Les enfants de la militante iranienne emprisonnée Narges Mohammadi acceptent le prix Nobel de la paix en son nom

Jean Delaunay

Les enfants de la militante iranienne emprisonnée Narges Mohammadi acceptent le prix Nobel de la paix en son nom

Les enfants de la militante iranienne emprisonnée Narges Mohammadi ont accepté le prix Nobel de la paix de cette année en son nom.

Une cérémonie prestigieuse avec un grand absent : le prix Nobel de la paix a été décerné dimanche à Oslo à la militante iranienne emprisonnée Narges Mohammadi, représentée par ses enfants.

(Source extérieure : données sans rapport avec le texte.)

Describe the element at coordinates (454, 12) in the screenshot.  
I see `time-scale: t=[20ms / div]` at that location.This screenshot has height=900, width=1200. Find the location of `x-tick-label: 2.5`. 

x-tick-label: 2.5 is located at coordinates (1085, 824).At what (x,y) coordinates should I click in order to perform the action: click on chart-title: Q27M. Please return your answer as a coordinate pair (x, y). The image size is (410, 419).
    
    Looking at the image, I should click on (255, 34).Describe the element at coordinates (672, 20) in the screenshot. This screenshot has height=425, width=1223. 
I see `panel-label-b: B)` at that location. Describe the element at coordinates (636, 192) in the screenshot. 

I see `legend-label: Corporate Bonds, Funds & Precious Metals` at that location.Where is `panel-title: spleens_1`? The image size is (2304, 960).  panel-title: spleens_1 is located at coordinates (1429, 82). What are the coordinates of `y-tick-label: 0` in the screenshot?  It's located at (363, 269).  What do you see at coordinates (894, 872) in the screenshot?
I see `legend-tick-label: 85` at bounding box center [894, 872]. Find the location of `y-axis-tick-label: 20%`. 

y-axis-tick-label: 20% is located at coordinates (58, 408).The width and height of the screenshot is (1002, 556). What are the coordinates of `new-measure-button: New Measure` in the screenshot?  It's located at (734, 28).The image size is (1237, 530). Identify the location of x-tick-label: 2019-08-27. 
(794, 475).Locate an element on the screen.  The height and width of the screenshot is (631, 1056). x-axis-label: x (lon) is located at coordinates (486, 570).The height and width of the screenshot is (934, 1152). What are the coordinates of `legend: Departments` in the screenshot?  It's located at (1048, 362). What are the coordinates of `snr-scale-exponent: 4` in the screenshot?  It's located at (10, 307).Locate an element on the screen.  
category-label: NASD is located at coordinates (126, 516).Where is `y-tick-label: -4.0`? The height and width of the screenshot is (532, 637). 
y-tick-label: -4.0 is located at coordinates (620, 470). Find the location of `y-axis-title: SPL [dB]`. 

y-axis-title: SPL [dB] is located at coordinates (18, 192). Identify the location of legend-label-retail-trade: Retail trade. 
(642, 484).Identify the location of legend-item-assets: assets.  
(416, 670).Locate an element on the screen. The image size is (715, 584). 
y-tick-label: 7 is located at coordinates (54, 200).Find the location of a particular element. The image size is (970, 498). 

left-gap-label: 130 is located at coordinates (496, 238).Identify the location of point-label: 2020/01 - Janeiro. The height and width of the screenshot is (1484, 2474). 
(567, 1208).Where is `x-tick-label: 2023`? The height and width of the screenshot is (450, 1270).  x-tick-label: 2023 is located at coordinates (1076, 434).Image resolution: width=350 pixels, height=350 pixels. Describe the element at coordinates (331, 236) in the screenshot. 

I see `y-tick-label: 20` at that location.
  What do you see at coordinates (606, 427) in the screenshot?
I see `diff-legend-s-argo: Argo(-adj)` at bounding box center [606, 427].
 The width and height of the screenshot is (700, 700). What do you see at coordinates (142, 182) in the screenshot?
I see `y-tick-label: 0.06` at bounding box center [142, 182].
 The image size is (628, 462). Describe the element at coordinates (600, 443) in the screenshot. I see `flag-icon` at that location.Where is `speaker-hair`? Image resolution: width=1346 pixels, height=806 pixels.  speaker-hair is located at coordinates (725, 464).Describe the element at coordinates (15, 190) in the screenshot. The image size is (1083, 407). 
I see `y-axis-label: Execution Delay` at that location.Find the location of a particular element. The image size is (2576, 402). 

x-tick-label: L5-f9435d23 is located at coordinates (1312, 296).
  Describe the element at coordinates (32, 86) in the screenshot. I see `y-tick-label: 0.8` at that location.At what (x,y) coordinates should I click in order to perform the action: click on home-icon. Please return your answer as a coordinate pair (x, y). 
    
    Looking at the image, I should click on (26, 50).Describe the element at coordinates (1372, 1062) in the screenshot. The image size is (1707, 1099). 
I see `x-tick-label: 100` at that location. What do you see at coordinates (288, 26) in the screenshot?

Fervente opposante au port obligatoire du hijab pour les femmes et à la peine de mort en Iran, Mohammadi a reçu en octobre le prix Nobel de la paix 2023 pour ses décennies d’activisme malgré de nombreuses arrestations par les autorités iraniennes et des années passées derrière les barreaux.

Elle était absente de la cérémonie de remise des prix à 13h00 à l’hôtel de ville d’Oslo. Ses jumeaux de 17 ans, Ali et Kiana, ont reçu le prix en son nom et ont lu un discours qu’elle a réussi à transmettre depuis la prison.

Lors d’une conférence de presse à Oslo samedi, Kiana Rahmani a lu un message de sa mère, dans lequel la militante emprisonnée louait le rôle joué par les médias internationaux pour « transmettre la voix des dissidents, des manifestants et des défenseurs des droits de l’homme au monde ».

« La société iranienne a besoin d’un soutien mondial et vous, journalistes et professionnels des médias, êtes nos plus grands et plus importants alliés dans la lutte difficile contre la tyrannie destructrice du gouvernement de la République islamique. Je vous remercie sincèrement pour vos efforts, pour tout ce que vous avez fait pour nous », a déclaré Mohammadi dans sa note.

Kiana Rahmani a déclaré qu’elle avait peu d’espoir de revoir sa mère.

« Peut-être que je la reverrai dans 30 ou 40 ans, mais je pense que je ne la reverrai plus. Mais cela n’a pas d’importance, car ma mère restera toujours dans mon cœur, des valeurs pour lesquelles il vaut la peine de se battre », a-t-elle déclaré.

Grève de la faim

Lors de la cérémonie de dimanche, le lauréat observait une grève de la faim en solidarité avec la communauté bahá’íe, la plus grande minorité religieuse d’Iran, qui affirme être victime de discrimination dans de nombreux domaines de la société.

De santé fragile, la militante de 51 ans avait déjà arrêté de s’alimenter pendant plusieurs jours début novembre pour obtenir le droit d’être transférée à l’hôpital sans se couvrir la tête.

Mohammadi a joué un rôle de premier plan dans les manifestations déclenchées par la mort de Mahsa Amini, 22 ans, l’année dernière, alors qu’elle était en garde à vue pour avoir prétendument violé la loi stricte du pays sur le port du foulard, qui oblige les femmes à couvrir leurs cheveux et tout leur corps.

Mohammadi est la 19ème femme à remporter le prix Nobel de la paix et la deuxième Iranienne après la militante des droits humains Shirin Ebadi qui a remporté le prix en 2003.

C’est la cinquième fois en 122 ans d’histoire que le Prix de la paix est décerné à une personne emprisonnée ou assignée à résidence.